Secularism might be able to grow a mango tree in its own soil, but will it survive for long? Will compassion survive without its Christian roots? Indian medicine wasn’t able to survive in its cognitive climate. Secularism claims to promote compassion, but will it fully survive once its other-centered Christian underpinnings are removed?  

It doesn’t seem that secularism has a firm enough basis for compassion. For one thing, it doesn’t have a high view of humanity. Materialism and naturalism—components of today’s secularism—regard humanity as just another animal, albeit more intelligent. However, some of us—babies, the mentally handicapped, and the delusional—aren’t as intelligent as some animals. As a consequence, there are some among us who are becoming increasingly expendable in the West. Who else will then join the ranks of those who are deemed to be expendable? Inevitably, materialism breeds elitism. 

Besides, if we are regarded as no more than cosmically-purposeless animals, then there remains no reason to treat us as if we were anything more. Consequently, in some secular societies, especially in the twentieth century, dissidents and other “malignant elements” were exterminated with the same zeal as one might swat and kill an annoying mosquito. 

Moral relativism, the child of materialism, eliminates the possible existence of any human or unalienable rights. Morals simply become human inventions which are granted and rescinded at will, according to the prevailing agenda of the secular State. 

Secular multi-culturalism is born out of moral relativism. It maintains that we have no rock-solid basis upon which to judge other cultures or even to defend our own. For example, in blatant contradiction with its own purported values, some nations in the secular West have even gone so far as to allow the establishment of Sharia courts. These courts render judgments that are in stark opposition to the very rights the West has committed itself to uphold. 

Such moral confusion cannot continue to provide an adequate foundation for the rights that we enjoy—the unalienable rights that have caused the West to prosper and thrive. 

Malcolm Muggeridge, the late British journalist and former secular humanist, observed: 

·       I’ve spent a number of years in India and Africa where I found much righteous endeavor undertaken by Christians of all denominations; but I’ve never, as it happens, come across a hospital or orphanage run by the Fabian [communist] society, or a humanist leper colony. (Ibid., 314) 
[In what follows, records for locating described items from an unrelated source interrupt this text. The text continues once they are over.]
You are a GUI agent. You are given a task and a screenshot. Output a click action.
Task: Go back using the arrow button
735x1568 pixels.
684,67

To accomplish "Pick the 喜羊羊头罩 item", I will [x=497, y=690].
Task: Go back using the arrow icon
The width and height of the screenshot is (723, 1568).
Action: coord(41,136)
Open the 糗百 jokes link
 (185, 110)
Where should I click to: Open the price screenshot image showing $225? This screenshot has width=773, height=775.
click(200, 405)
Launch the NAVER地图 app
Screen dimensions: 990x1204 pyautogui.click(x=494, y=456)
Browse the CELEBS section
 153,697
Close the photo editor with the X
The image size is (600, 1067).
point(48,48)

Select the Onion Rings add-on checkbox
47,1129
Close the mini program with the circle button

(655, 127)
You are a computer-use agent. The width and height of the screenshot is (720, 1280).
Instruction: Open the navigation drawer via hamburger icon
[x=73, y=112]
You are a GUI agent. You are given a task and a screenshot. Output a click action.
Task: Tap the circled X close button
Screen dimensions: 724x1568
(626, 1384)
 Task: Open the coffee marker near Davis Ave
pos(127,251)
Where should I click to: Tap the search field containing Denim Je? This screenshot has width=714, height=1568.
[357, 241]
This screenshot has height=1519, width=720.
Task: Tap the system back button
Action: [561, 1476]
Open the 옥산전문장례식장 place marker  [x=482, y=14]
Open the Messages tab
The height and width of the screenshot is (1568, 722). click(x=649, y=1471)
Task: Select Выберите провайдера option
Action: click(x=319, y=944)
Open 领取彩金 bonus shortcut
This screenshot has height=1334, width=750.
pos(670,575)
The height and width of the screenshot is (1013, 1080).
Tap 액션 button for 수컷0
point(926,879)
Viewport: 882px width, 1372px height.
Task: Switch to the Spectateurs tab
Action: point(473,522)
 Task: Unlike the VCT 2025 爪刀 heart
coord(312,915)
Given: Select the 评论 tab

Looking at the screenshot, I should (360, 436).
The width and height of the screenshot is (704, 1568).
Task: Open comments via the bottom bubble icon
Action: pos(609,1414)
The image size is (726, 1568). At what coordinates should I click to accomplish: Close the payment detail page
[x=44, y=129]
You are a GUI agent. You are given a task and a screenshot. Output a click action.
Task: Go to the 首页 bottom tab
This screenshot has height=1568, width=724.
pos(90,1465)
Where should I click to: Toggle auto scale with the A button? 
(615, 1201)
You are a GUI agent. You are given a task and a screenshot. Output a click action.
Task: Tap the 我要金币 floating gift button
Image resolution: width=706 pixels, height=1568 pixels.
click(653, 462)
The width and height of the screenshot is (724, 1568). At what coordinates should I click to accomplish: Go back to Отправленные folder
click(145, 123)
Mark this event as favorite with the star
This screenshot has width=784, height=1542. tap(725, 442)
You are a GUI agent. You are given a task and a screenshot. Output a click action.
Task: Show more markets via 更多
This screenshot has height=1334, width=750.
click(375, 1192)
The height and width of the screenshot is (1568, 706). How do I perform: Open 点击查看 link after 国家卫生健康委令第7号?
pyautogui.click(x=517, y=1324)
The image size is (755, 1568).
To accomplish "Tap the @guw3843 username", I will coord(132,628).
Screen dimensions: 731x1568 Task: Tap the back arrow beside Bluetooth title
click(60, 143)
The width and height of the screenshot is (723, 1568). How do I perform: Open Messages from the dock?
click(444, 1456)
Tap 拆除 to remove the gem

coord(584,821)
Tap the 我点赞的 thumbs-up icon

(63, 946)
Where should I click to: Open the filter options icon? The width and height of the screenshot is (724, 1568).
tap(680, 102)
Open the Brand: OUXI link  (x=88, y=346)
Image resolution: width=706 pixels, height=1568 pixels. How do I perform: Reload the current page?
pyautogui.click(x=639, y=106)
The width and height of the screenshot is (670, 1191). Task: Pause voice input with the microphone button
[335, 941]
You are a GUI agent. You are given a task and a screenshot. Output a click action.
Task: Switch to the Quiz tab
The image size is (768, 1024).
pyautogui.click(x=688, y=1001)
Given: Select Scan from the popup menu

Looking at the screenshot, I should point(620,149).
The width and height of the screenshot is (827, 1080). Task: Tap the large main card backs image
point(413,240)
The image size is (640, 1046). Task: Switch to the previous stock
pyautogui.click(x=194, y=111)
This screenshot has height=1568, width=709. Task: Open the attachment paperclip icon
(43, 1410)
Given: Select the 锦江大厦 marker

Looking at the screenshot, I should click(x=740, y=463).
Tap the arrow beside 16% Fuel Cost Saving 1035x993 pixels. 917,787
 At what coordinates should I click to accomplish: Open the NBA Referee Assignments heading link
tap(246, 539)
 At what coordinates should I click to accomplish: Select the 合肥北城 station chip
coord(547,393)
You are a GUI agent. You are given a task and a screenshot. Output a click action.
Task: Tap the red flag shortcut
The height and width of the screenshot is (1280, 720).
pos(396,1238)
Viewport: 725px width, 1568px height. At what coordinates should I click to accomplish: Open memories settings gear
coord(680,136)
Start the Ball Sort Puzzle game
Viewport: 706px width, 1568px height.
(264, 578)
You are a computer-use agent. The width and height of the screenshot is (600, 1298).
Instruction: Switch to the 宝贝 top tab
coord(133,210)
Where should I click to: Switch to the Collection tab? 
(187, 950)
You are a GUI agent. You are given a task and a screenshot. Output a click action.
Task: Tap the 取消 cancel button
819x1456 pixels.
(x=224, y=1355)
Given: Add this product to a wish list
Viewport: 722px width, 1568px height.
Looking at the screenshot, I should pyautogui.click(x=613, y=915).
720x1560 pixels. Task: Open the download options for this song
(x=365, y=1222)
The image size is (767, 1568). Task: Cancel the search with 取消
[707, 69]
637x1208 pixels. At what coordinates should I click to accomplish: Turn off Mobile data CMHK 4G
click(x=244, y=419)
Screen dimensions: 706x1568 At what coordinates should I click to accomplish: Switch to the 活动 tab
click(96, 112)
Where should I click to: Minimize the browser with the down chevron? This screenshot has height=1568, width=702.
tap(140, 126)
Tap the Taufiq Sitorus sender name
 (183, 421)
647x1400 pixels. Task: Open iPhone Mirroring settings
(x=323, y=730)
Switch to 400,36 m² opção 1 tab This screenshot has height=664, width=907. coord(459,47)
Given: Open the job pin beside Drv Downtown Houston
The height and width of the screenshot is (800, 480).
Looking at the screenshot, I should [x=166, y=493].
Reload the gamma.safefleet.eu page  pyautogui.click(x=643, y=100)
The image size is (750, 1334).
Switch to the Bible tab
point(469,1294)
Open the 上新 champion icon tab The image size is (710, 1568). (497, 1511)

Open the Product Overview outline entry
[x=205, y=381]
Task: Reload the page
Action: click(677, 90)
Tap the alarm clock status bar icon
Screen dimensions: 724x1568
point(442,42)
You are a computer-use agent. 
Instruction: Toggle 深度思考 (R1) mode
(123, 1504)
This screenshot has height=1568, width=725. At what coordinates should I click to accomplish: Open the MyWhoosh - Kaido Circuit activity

Why not? Their undergirding philosophy/religion fails to support such structures, unless they are politically expedient. Why is it that Christianity embodies the very values that promote human welfare? Perhaps they came from Above. 
  
As we watch Christian values continue to erode, we should also expect to see the erosion of everything that is based upon these values—relationships, trust, cooperation, diligence, business, and even science. The crimes and financial scandals of today will come to look like nursery games compared to those we will see tomorrow.